In people with Williams syndrome, it is now known, there is a “microdeletion” of fifteen to twenty-five genes on one chromosome. The deletion of this tiny gene cluster (less than a thousandth part of the twenty-five thousand or so genes in the human genome) is responsible for all of the features of Williams syndrome: the abnormalities of the heart and blood vessels (which have insufficient elastin); the unusual facial and bony features; and, not least, the unusual development of the brain— so well developed in some ways, so underdeveloped in others— which underlies the unique cognitive and personality profile of those with Williams.

More recent research has suggested differentiation within this gene cluster, but the most tantalizing part of the puzzle still eludes us. We think we know which genes are responsible for some of the cognitive deficits of Williams syndrome (such as the lack of visuospatial sense), but we do not know how such a deletion of genes can give rise to the special gifts of people with Williams syndrome.

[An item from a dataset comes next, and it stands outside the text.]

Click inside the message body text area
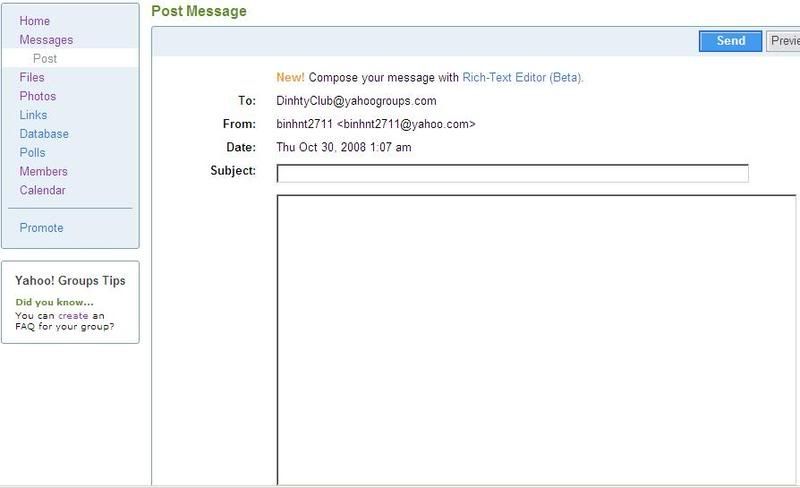The image size is (800, 488). [536, 340]
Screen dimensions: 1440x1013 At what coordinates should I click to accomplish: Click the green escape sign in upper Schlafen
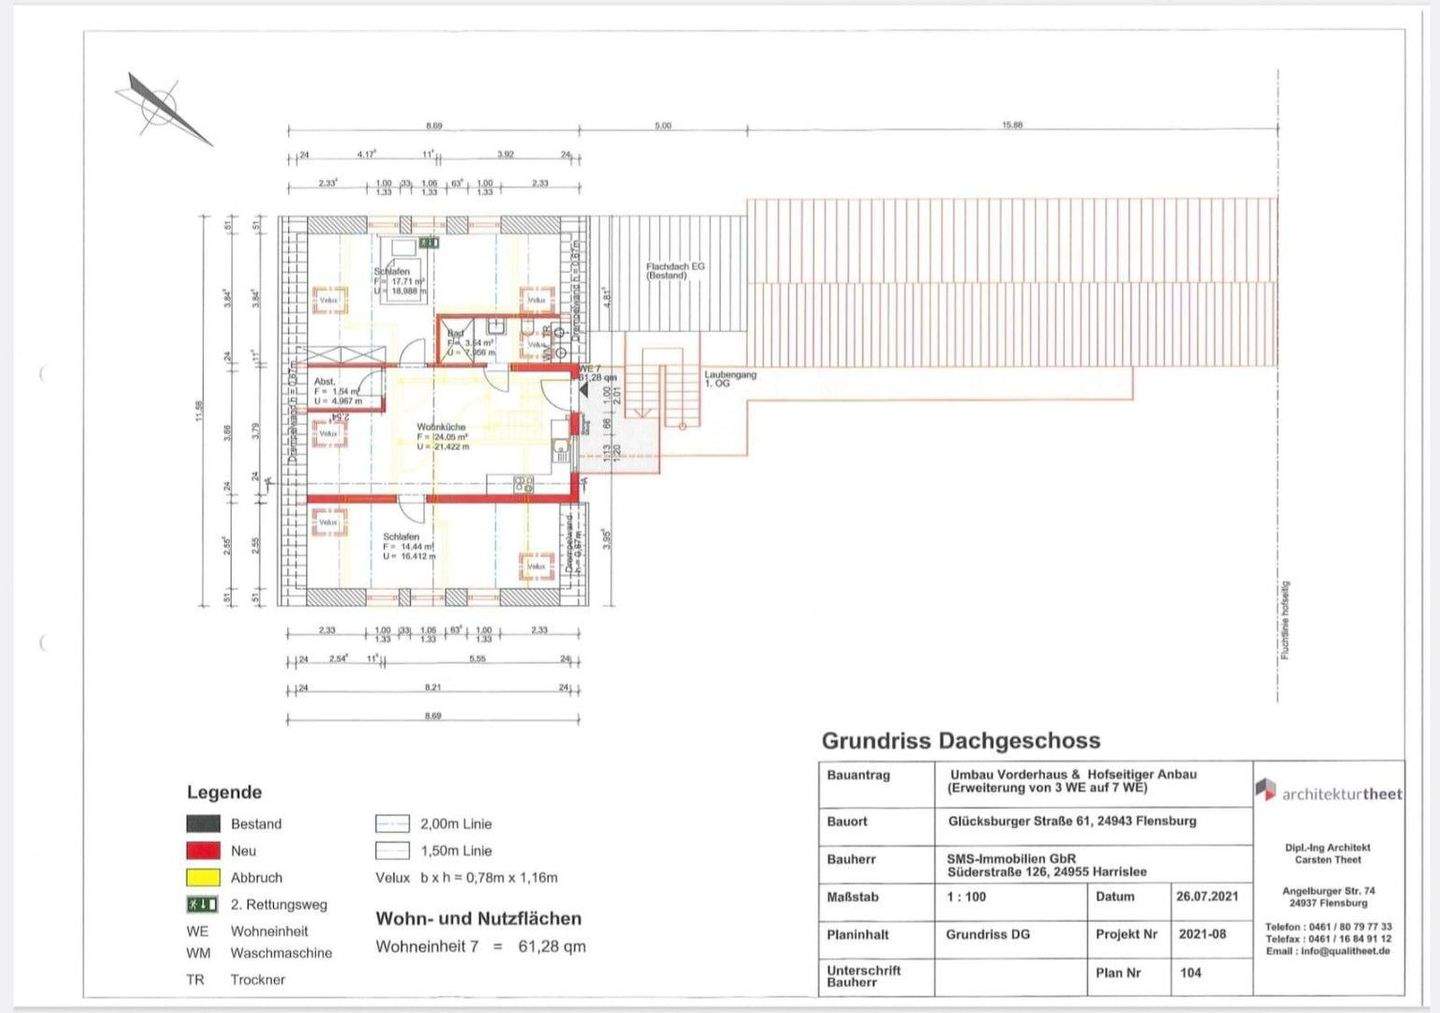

It is not even certain that these have a direct genetic basis; it is possible, for example, that some of these skills are simply spared by the vicissitudes of brain development in Williams syndrome, or that they may arise as a sort of compensation for the relative lack of other functions.

Freud once wrote, “Anatomy is destiny.” Now we tend to think that destiny is written in our genes. Certainly Williams syndrome affords an extraordinarily rich and precise view of how a particular genetic endowment can shape the anatomy of a brain and how this, in turn, will shape particular cognitive strengths and weaknesses, personality traits, and perhaps even creativity. And yet, beneath the superficial similarities among people with Williams syndrome, there is an individuality that, as with us all, is largely determined by experience.

* * *

I
N 1994, I
visited Heidi Comfort, a young girl with Williams syndrome, at her home in southern California. A very self-possessed eight-year-old, she immediately detected my own diffidence and said, encouragingly, “Don’t be shy, Mr. Sacks.” As soon as I arrived, she offered me some just-baked muffins. At one point, I covered the tray of muffins and asked her to tell me how many there were. She guessed three. I uncovered the tray and invited her to count them. She pointed to them, one by one, and came up with a total of eight; there were, in fact, thirteen. She showed me her room and her favorite things, as any eight-year-old might.

A few months later, we met again in Ursula Bellugi’s lab, then went out for a walk. We watched the kites and hang gliders sailing above the La Jolla cliffs; in town we gazed into the windows of a pastry shop and then stopped for lunch at a sandwich shop, where Heidi instantly befriended the half dozen workers behind the counter, learning all their names. At one point, she leaned so far over the counter, fascinated by the sandwich-making, that she nearly fell into the tuna fish. Her mother, Carol Zitzer-Comfort, told me that she had once warned her child not to speak to strangers and Heidi had replied, “There are no strangers, there are only friends.”